Randy Secatero was born on the small Canoncito Navajo Reservation thirty miles west of Albuquerque, New Mexico. This part of the reservation is not contiguous with the major part of the Navajo Nation and represents less than one percent of the total Navajo Nation.
He took jewelry making in high school but got his major inspiration from his mother, Dorothy Secatero, who showed him how to properly use tools and work with silver.
Randy began working on his own and was soon selling jewelry to shops in Santa Fe and at Indian Art Shows in New Mexico.
After twenty years of making jewelry, he convinced his partner, Sylvana Apache, to retire from her job and start making jewelry with him. Sylvana is also a Navajo from Canoncito and, in addition to helping with the jewelry, she helped to plan their business and worked to create new designs.
Randy and Sylvana had always worked exclusively in Sterling Silver, but when metal prices climbed to record levels, they began to combine copper and silver.

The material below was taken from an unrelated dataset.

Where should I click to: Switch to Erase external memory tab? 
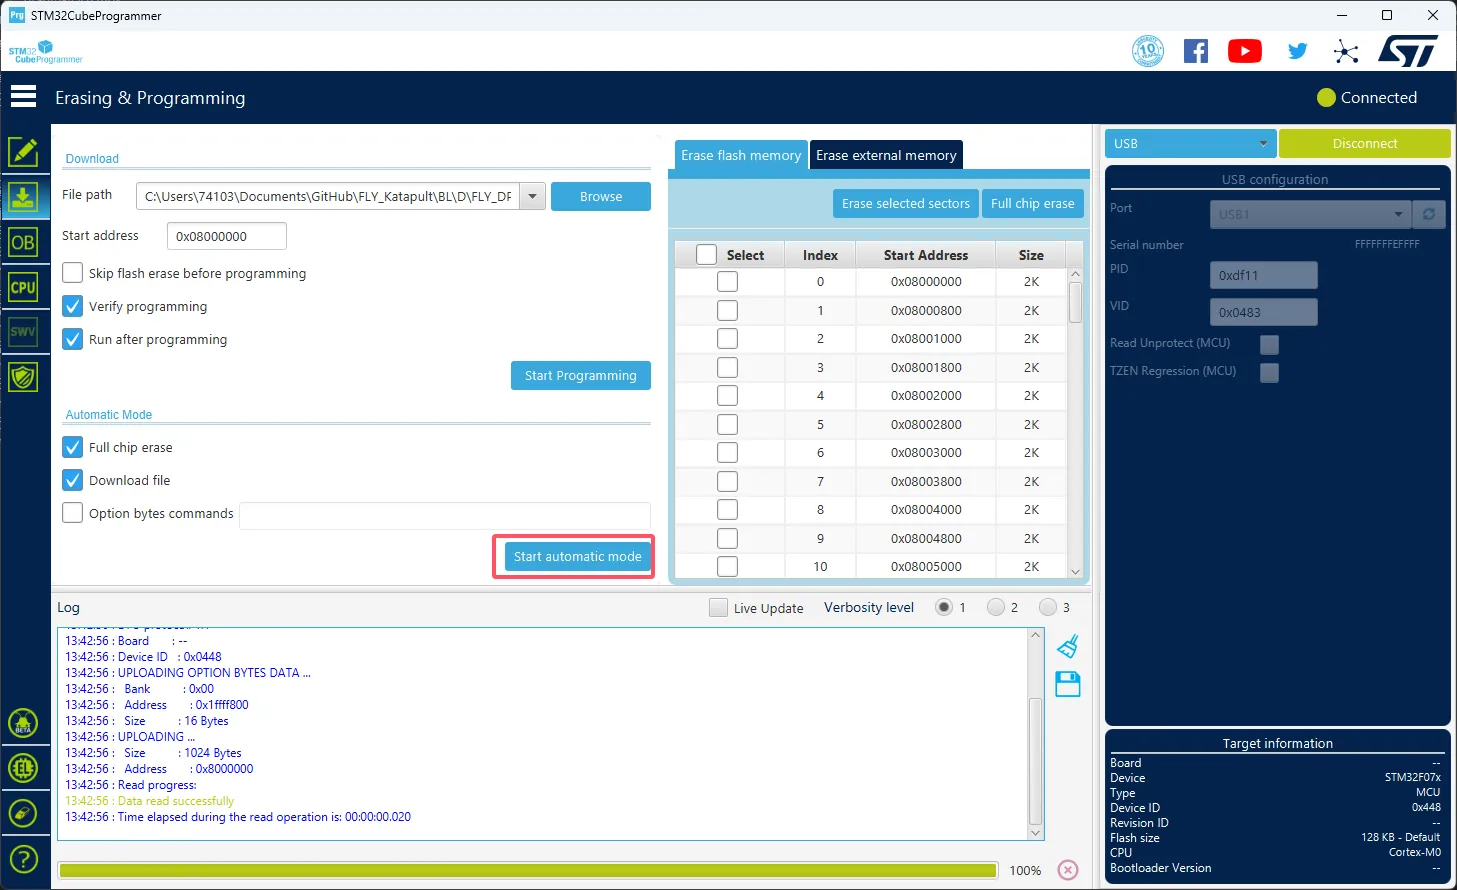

“It is really difficult” says Sylvana. “The metals melt and solder at different temperatures and to get that just right is hard.”
They have perfected the skill of combining the metals and that, combined with their precise and exact stamp work, has created a unique look. Their jewelry stands out for the quality of the work.
According to Randy, many people like the jewelry for the therapeutic value of the copper.
As Randy puts it, “I will continue to do the silversmithing as along as my eyes and hands allow me to. We enjoy our work and hope everyone does too!”